Things get even weirder when the upper echelons of conventional beauty enter the business realm. Take Kate Moss’s recent venture, Cosmoss – a wellness brand (in the vein of Gwyneth Paltrow’s Goop) which, alongside perfumes, teas and skincare products, also sells products in line with the pseudo-scientific ideas of crystal healing. The oracle dial, for example, is a triad necklace that for £355 will “aid trust and understanding of the ‘knowing’ born from the oracle within and aligns your being to the cosmos”. Amid a media blitz to promote it, a Sunday Times interview with Moss this weekend seemed so deferential to Moss’s beauty that it didn’t make any mention of the fact that crystals might be a bit of a bogus concept. Moss is just the latest of a long line of conventional beauty icons (Katy Perry, Bella Hadid, Gisele Bundchen) to promote the properties of crystal healing, a practice that is firmly established to have no basis in scientific fact. But how often do you see crystals being called out for being junk? That it’s rare is, to me, peak “pretty privilege”.

The alternative music scene was the sole reserve of the gnarled, scuzzy, unglamorous and the unconcerned with beauty – until it was lost, forever

It might seem I’m picking on Kate Moss a bit. But in many ways, she’s been a prominent bit player in the erosion of something I’ve held dear my whole life – namely the alternative music scene as a haven for the unconventionally attractive.
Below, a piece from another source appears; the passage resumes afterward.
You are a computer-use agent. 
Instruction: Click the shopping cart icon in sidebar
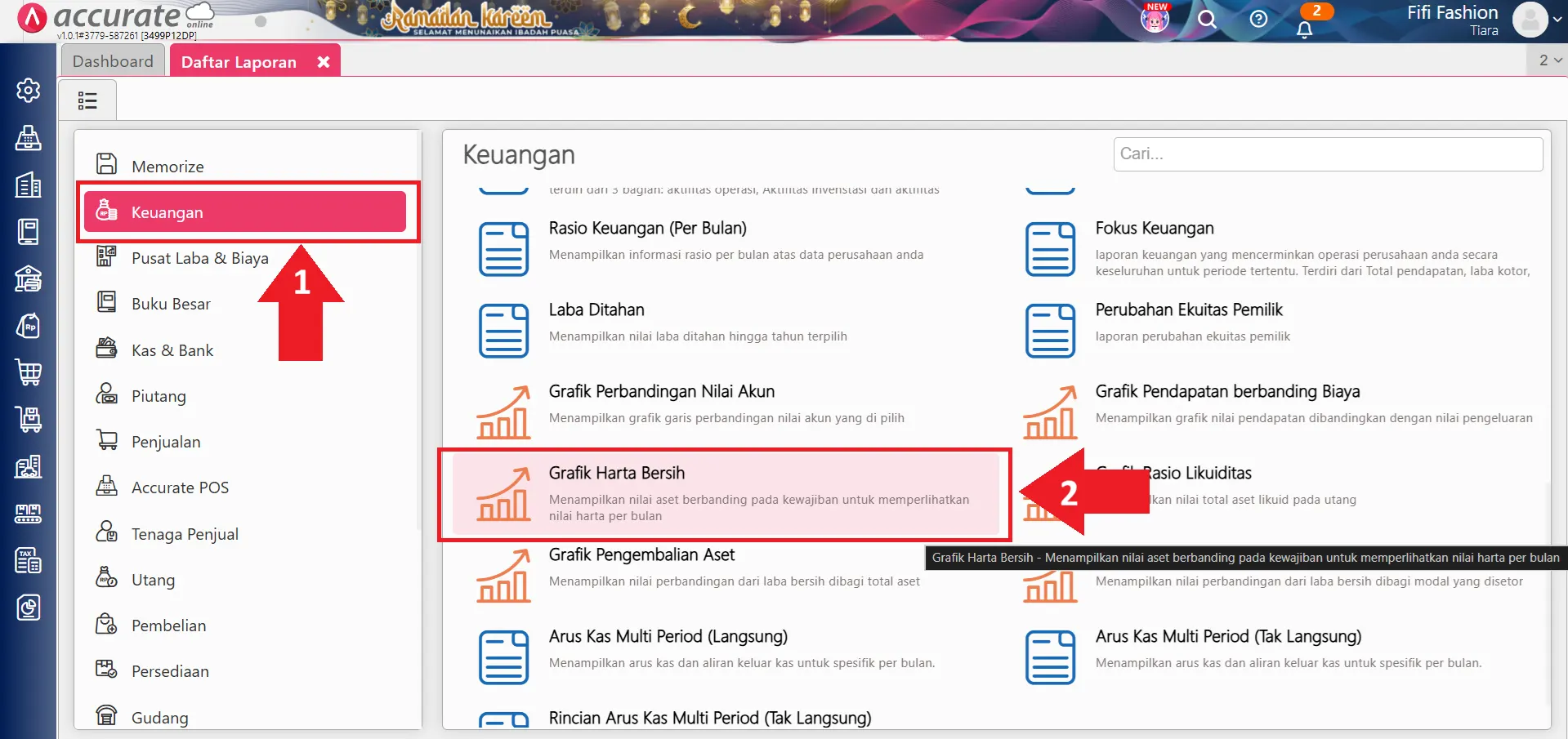click(28, 373)
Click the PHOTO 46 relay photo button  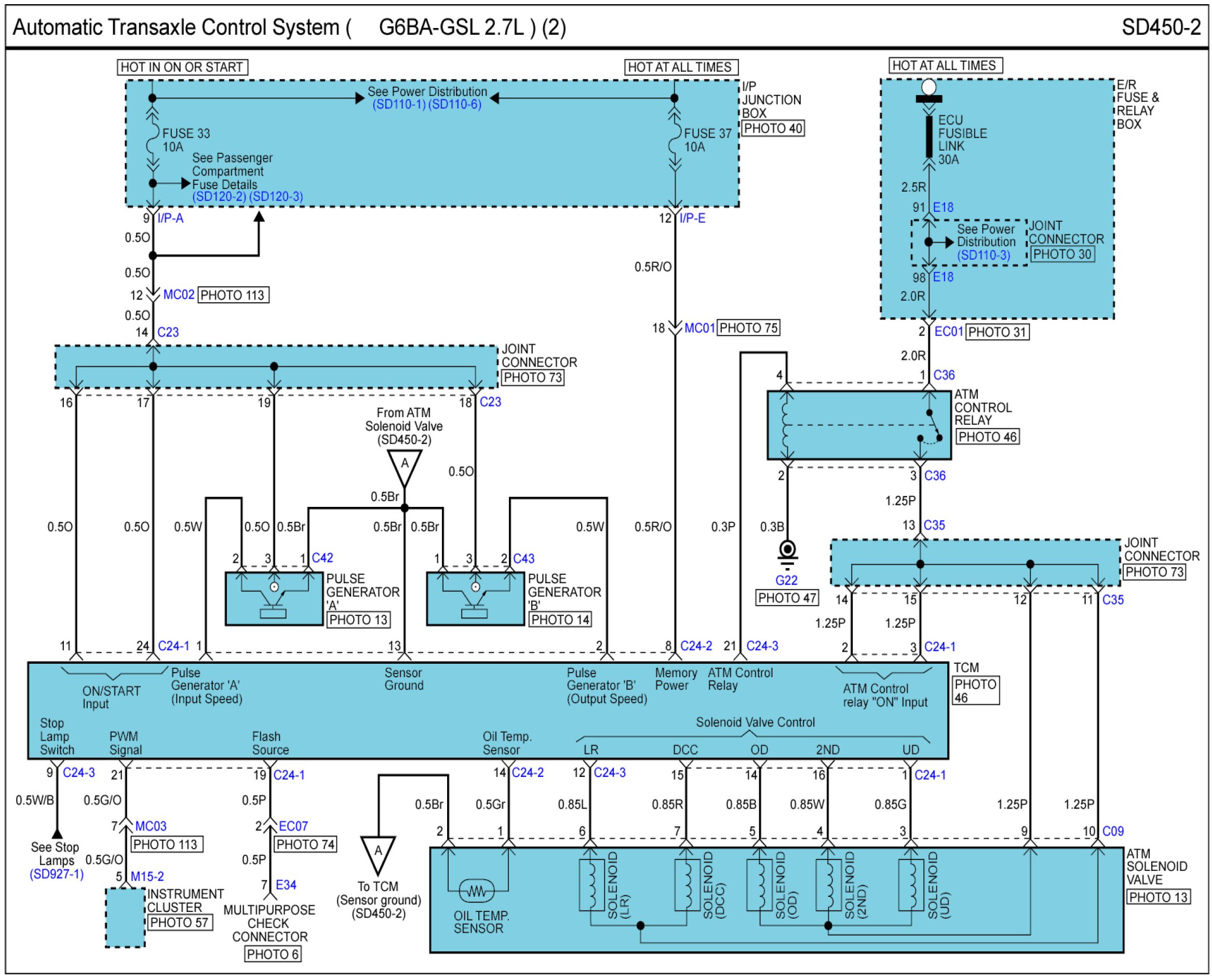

I’ve always felt lucky to have been a teenager in the Nineties, which despite its many faults, was still a moment when scrawny, scruffy bands championed in the NME and the alternative press suddenly made it to the mainstream – bringing forth faces that were an antithesis to the polished visages of Take That and Wet Wet Wet. One of my childhood heroes and a peerless icon of unconventional attractiveness – Pulp’s Jarvis Cocker – turned 60 years old last week. I still feel that Pulp’s headline slot at Glastonbury in 1995 was the last time a band of defiantly unconventional-looking outsiders ever headlined the Pyramid, before Robbie Williams opened the pop floodgates in 1998, and then Moss ushered in a new beauty standard for festivals as “the queen of Glastonbury” a few years later. A place that had been the sole reserve of the gnarled, scuzzy, unglamorous and the unconcerned with beauty was lost, forever.

Yet it’s in alternative popular culture today that I see an actual, ideological stand finally being taken against the tyranny of the conventionally attractive – one that the mainstream would be wise to spotlight more. Queerness as a term has a myriad of meanings, but when associated with music and especially club and DJ culture, it has become synonymous with a sense of strict non-judgement around people’s appearance. In the context of tearing away discrimination over gender and sexuality, queer artists simultaneously work towards radically eradicating body-shaming, ableism and any discrimination based on one’s looks at all. It is a scene where any pre-existing concepts of beauty are left at the door. And it palpably works, to the point where more clubs are aligning themselves with the same door policies of queer clubs and more people are spending their Saturday nights in environments where someone’s physical appearance is mercifully unimportant. If we’re lucky, that same attitude will start to extend even further, all the way to the interview panel and the board room.